Equipment Review: Trango Forge Hangboard

I’ve had a lot of hangboards over the years, some because I want to get stronger, some because they look neat, some because I got a good deal. I’ll soon have space to try them all out, and will probably build a cleat system to hot-swap them on the fly.  As I add more to the rotation, I’ll add reviews here.

Lets begin with one of my most recent acquisitions – the Trango Rock Prodigy Forge.  I wanted to get into something more technical, more systematic this season, so I’m switching over to the Anderson Brothers hangboard protocol.  With this set-up, you do a handful of dead hang reps with short rests between, two sets of those per hold, and as many rounds as you have holds you want to train.  This protocol also has you add or subtract weight as needed to make sure everything is near maximal.
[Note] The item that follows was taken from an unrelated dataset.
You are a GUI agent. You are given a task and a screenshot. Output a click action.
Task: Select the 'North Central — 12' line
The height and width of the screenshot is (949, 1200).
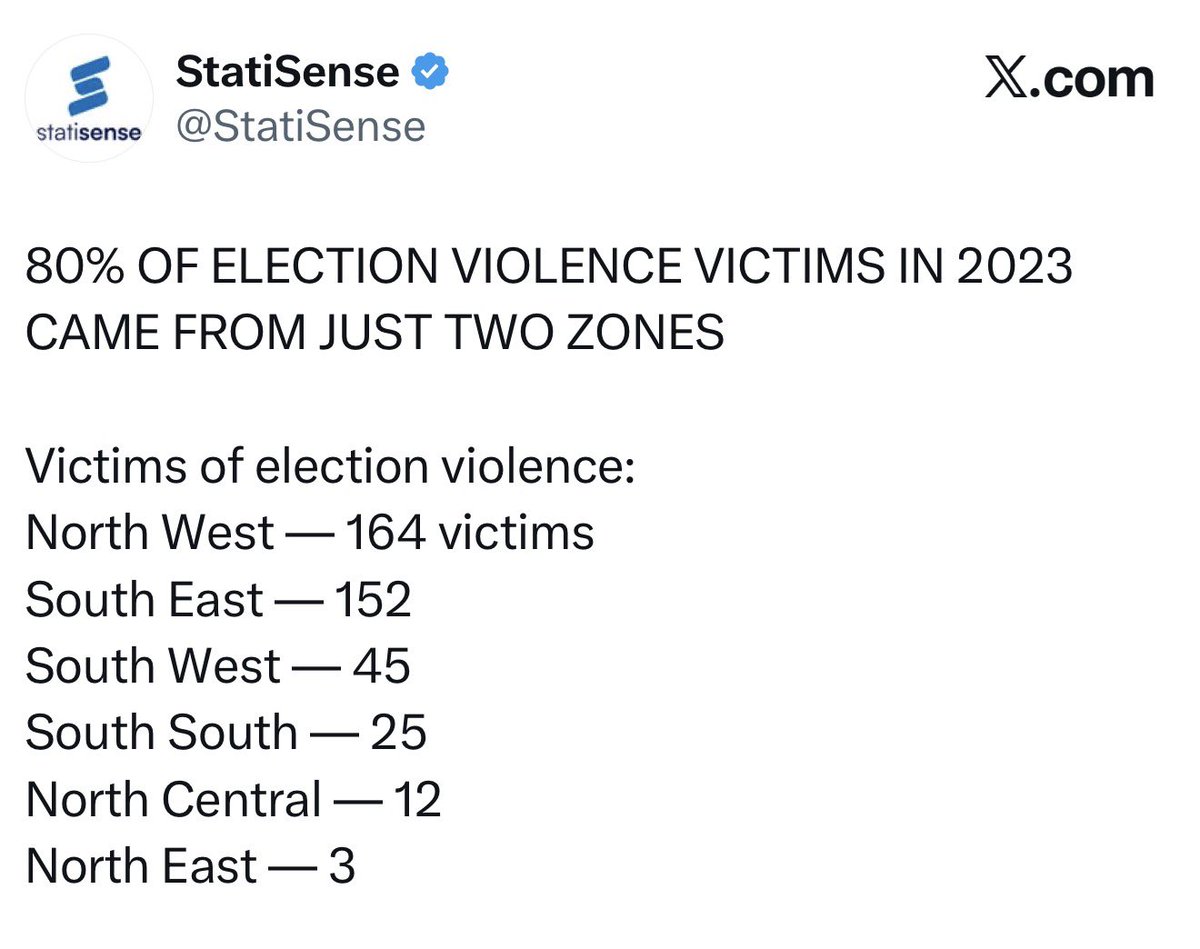pyautogui.click(x=234, y=800)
So why this board with that plan?  Well, the Anderson Bros helped design the original Rock Prodigy, so its fitting. It’s less art, and more science with these guys, and I love science. I saw the Forge on the market, saw a good deal on one (shout out to BackCountry for their deals and customer support), and couldn’t help myself… although that may have been a mistake.

Lets talk about what this board does well.  It has the pinchiest pinches of any board I have ever used, hands down.  Most other boards have awkward pinches hung off the bottom but still very flush to the board, making them more angled-compression-edges.  Not this thing – this puppy, if you’re thumb isn’t working, you’re still on the ground.  Add to that it has three difference widths to challenge you.  It also brings something to the table that I haven’t seen since the original ETCH Headboard – a teeny tiny edge for closed crimping.  I know a lot of you just shuddered in horror, but unlike other boards, Trango added an angled ledge just inside each, allowing a place to rest your thumb – pretty neat piece of kit. The board also features a continuous tapered edge that gets deeper as you go.  At first blush I found this less scientific – how are you ever going to get in the same spot session after session?  That was answered as soon as I chalked up and groped around, finding two tiny “indexing” bumps hidden on the back wall of the slot.  With these, you can easily find the sweet spot over and over.  Texture on this board is finer than the original Prodigy, but a little bit of chalk makes it just right, and if you keep it brushed it stays sticky.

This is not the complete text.